I've just started working at a place that is using Radiant for it's web site and I've noticed our general pages are usually somewhere around 150kb and take, on my system, around 800ms. FWIW, just now dslreports showed my download speed (on my client box) avg at around 5000Kb. Since it's a small start-up I'm going to be the one to further tune site's performance. That being said, I'm not a sysadmin nor do I have experience in this sort of thing (disclaimer). We are using Radiant version 0.8.1 with Apache/2.0.52 (Red Hat) Server on RH4 (don't ask) and using Passenger with ruby enterprise edition: 1.8.6 (2008-08-11 patchlevel 287) Ruby Enterprise Edition 20090610. We have our own dev server but for production we're using server beach. Looking at our Radiant instance's /config/environment.rb file I noticed the following line so it looks like Radiant caching is on right? config.middleware.use ::Radiant::Cache So my questions are: What would be a checklist of things that may be degrading our site's performance? Besides generally reducing http calls and sizes, what Radiant specific stuff can I do to speed things up? Even links to relevant Radiant docs would be helpful. What would be a good time per size metric to shoot for? Thanks all! ___ Radiant mailing list Post: Radiant@radiantcms.org Search: http://radiantcms.org/mailing-list/search/ Site: http://lists.radiantcms.org/mailman/listinfo/radiant
Re: [Radiant] How to improve site performance?

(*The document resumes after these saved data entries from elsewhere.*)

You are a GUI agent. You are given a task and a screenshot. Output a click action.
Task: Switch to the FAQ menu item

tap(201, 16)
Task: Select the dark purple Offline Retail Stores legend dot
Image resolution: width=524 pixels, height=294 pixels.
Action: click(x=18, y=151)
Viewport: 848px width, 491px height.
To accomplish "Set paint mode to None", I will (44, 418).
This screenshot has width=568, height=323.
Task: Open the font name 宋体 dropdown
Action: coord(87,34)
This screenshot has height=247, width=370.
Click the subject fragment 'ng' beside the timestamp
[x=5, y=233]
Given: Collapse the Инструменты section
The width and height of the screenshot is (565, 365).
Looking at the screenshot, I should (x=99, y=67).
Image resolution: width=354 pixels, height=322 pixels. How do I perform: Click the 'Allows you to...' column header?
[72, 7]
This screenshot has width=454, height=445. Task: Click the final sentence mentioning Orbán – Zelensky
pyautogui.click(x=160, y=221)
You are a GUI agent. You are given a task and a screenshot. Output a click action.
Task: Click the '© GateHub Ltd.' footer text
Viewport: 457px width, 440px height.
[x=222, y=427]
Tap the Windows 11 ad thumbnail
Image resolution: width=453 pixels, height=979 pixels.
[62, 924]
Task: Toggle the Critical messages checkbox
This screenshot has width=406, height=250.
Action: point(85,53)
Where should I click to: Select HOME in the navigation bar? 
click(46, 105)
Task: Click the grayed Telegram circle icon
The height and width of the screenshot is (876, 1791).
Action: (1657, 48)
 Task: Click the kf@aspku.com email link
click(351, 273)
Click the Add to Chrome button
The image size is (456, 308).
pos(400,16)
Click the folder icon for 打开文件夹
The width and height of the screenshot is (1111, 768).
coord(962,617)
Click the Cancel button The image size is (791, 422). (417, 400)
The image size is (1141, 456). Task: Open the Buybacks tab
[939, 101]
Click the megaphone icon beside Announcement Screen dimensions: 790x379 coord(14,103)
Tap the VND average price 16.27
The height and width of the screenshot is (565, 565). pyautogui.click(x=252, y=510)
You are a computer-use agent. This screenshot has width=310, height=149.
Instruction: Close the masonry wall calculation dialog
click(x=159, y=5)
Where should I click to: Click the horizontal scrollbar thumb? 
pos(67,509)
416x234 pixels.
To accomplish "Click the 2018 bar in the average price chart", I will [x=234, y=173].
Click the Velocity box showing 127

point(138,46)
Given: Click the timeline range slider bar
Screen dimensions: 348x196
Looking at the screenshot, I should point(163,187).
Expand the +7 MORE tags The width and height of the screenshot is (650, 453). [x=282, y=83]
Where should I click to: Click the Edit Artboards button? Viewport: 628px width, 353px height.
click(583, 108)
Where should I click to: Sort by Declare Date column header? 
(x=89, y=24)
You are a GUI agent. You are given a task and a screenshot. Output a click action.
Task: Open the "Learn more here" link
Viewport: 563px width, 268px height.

Rob Levin wrote: I've just started working at a place that is using Radiant for it's web site and I've noticed our general pages are usually somewhere around 150kb and take, on my system, around 800ms. FWIW, just now dslreports showed my download speed (on my client box) avg at around 5000Kb. Since it's a small start-up I'm going to be the one to further tune site's performance. That being said, I'm not a sysadmin nor do I have experience in this sort of thing (disclaimer). We are using Radiant version 0.8.1 with Apache/2.0.52 (Red Hat) Server on RH4 (don't ask) and using Passenger with ruby enterprise edition: 1.8.6 (2008-08-11 patchlevel 287) Ruby Enterprise Edition 20090610. We have our own dev server but for production we're using server beach. Looking at our Radiant instance's /config/environment.rb file I noticed the following line so it looks like Radiant caching is on right? config.middleware.use ::Radiant::Cache So my questions are: What would be a checklist of things that may be degrading our site's performance? Besides generally reducing http calls and sizes, what Radiant specific stuff can I do to speed things up? Even links to relevant Radiant docs would be helpful. What would be a good time per size metric to shoot for? Thanks all! Are you trying to reduce the 150KB or the 800ms? If you're after the size, you'll need to look at the content more closely - there are probably stylesheets and JS files that are larger. You may need to minify them - I think the SnS extension (or one of its cousins) does that: http://ext.radiantcms.org/extensions/53-sns If you're after the time, I'm not sure where the time is going - you will probably need to see the logs to see where the time is being spent. Are you using many extensions? Are your pages being populated as a result of many queries (database and/ or HTTP)? Finally, you can change the page caching time to a much larger value compared to the default 5 minutes if your pages can manage it. Remember that a page you edit will be expired from cache when you edit it and all pages are expired from cache when the site basics (snippets, layouts, etc.) are changed [if I remember correctly]. Lastly, others may be able to help a bit more if you point us to the website :D Cheers, Mohit. 12/29/2009 | 8:41 AM. ___ Radiant mailing list Post: Radiant@radiantcms.org Search: http://radiantcms.org/mailing-list/search/ Site: http://lists.radiantcms.org/mailman/listinfo/radiant
Re: [Radiant] How to improve site performance?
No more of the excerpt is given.